The CAVER software is an easy to handle tool for identification and analysis of tunnels and channels in protein structures [38]. CAVER is used as a plugin in Pymol, a program, which is employed frequently for protein visualizing [39]. It predicts the location of “hot spot” residues, which can be mutated to enhance enzyme activity, stability, specificity, and enantioselectivity. Another commonly used program YASARA [39] provides the user with a graphic, user-friendly interface to detect hotspots and to perform molecular mechanics based simulations for rational protein engineering. If no structure is available for the protein of interest, YASARA has a tool for the computer-aided construction of a homology model. Some structural information, although the accuracy of the model might be limited, can be obtained from related proteins with sequence identities as low as 30%. On the other hand, if a reliable structure is available, computational docking–which is also integrated in YASARA–has shown enormous predictive power in identifying residues to be modified in order to alter the selectivity and improve the reactivity of the existing proteins. However, much care has to be taken when interpreting results of docking experiments that rely on homology models.

It is universally accepted that enzymes are far from static and rely on concerted movement of amino acids to achieve function [40]. Semiempirical molecular dynamics, (MD) approaches have been extremely useful in deciphering the intricate details of protein-catalyzed chemical reactions [41]. Owing to the continuous improvement of computational hardware MD techniques are becoming more and more available to solve protein design problems [42]. MD simulations have been useful in improving the enzyme activity and enantioselectivity. This is the most difficult and time consuming aspect of rational design and much needs to be learned before our methods are efficient and accurate enough to reliably predict mutations that are likely to improve enzymatic efficiency.

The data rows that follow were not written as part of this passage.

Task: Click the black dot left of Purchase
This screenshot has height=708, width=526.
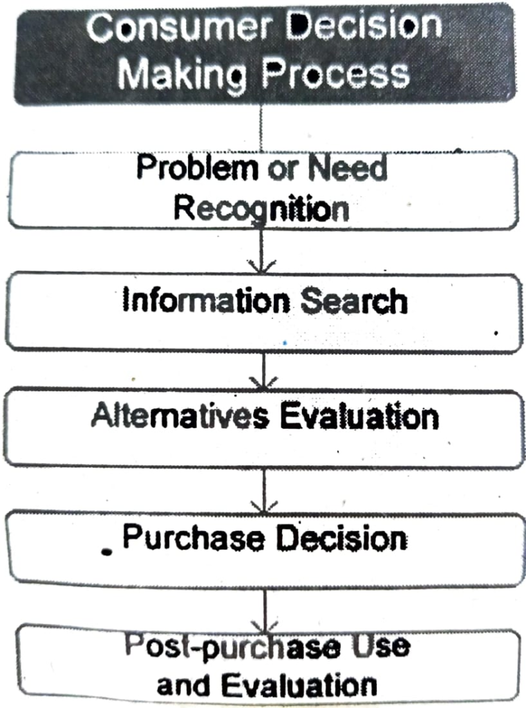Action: (x=106, y=552)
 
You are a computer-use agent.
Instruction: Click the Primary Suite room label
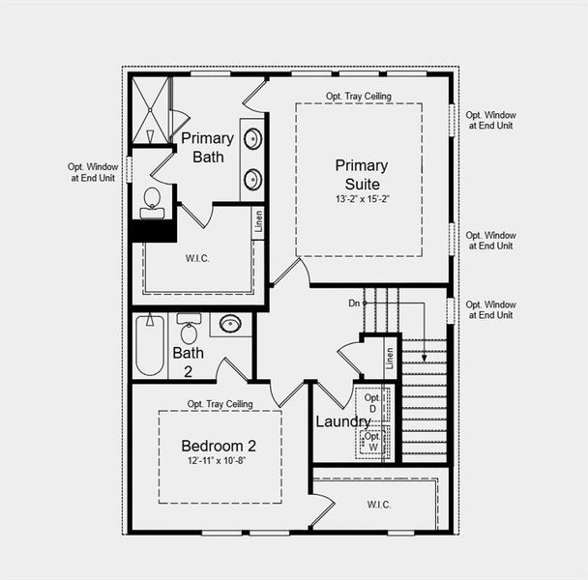point(362,174)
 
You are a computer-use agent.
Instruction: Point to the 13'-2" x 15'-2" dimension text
point(362,198)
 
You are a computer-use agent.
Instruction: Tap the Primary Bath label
point(207,147)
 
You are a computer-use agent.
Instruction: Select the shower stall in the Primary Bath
point(150,109)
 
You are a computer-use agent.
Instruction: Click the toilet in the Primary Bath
point(152,201)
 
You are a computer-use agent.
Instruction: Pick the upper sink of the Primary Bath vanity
point(252,139)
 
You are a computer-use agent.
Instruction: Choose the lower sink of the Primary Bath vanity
point(252,179)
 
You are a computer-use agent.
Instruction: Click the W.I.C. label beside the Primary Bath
point(197,258)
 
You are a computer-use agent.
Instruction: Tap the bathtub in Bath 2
point(149,345)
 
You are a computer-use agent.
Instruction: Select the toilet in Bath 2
point(189,328)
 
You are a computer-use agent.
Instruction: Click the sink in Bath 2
point(230,324)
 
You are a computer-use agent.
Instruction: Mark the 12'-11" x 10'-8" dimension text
point(219,461)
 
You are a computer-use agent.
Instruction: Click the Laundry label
point(342,421)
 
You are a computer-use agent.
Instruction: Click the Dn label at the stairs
point(354,304)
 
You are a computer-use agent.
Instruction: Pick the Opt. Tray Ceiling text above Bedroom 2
point(220,403)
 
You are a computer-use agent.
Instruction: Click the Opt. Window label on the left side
point(92,172)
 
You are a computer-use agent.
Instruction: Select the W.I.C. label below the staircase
point(378,503)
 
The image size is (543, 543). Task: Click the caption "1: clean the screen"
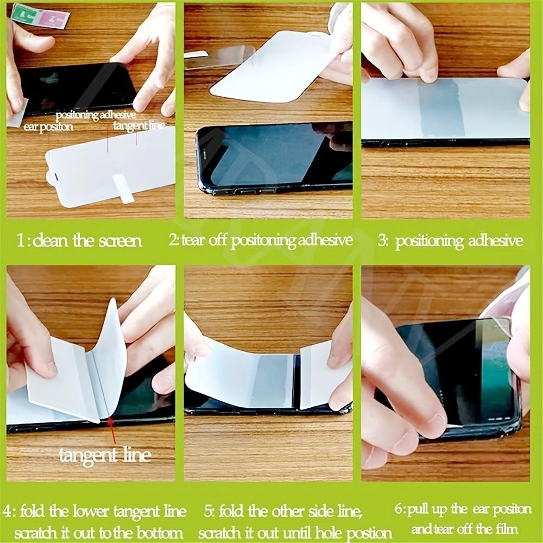coord(80,241)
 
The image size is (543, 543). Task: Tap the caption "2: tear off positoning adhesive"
coord(260,241)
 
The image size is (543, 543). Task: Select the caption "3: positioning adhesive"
coord(450,241)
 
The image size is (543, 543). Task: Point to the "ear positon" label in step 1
coord(49,127)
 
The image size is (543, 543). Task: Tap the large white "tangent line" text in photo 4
coord(105,455)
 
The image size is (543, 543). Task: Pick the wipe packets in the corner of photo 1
coord(41,16)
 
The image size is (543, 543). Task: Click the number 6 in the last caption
coord(398,510)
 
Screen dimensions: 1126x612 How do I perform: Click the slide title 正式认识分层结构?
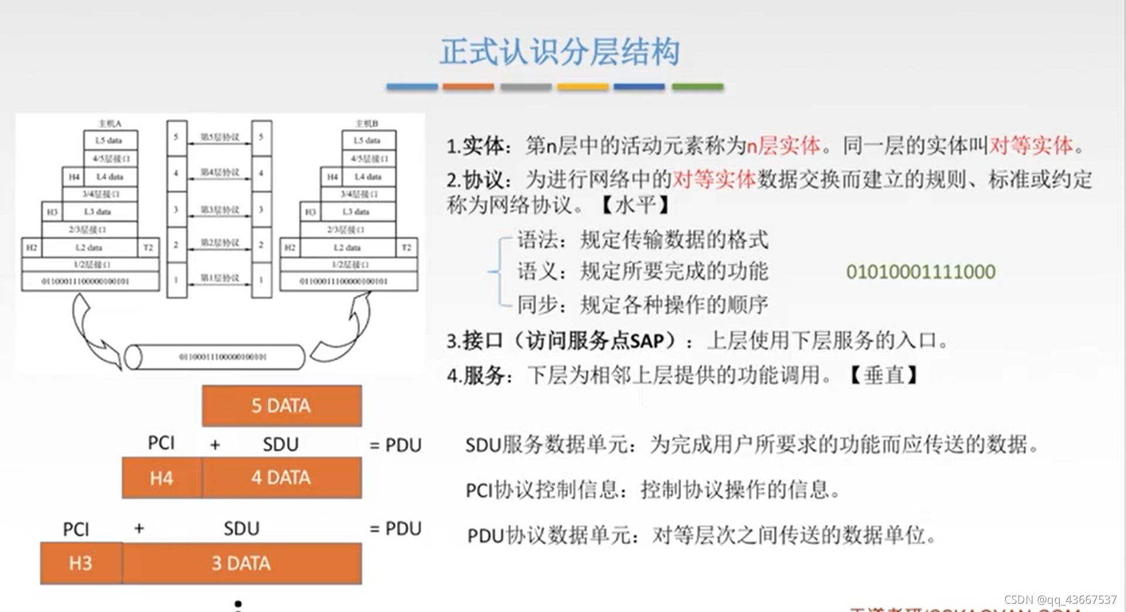click(x=560, y=52)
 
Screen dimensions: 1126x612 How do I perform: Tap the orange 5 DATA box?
click(x=282, y=405)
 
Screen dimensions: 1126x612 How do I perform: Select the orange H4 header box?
click(x=161, y=478)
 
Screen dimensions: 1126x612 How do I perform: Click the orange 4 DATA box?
click(x=282, y=478)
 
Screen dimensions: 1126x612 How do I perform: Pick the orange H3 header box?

MD simulations generate an ensemble of possible conformations and conformational transitions, as compared to a static picture provided by X-ray crystallography. Combined with knowledge of the reaction mechanism (e.g., from quantum mechanical modeling), MD simulations determine how frequently geometries that will promote catalysis according to the model are observed, as compared to “unproductive conformations” [43]. MD simulations are also used to identify dynamic, flexible regions of a protein. Changes in these regions can affect protein stability and activity, because catalysis requires certain flexibility of critical residues or parts of the protein. Loop flexibility can also determine reaction specificity, as was demonstrated by reengineering a phenylalanine mutase into a phenylalanine ammonia lyase by introducing a single mutation in a loop near the active site [44].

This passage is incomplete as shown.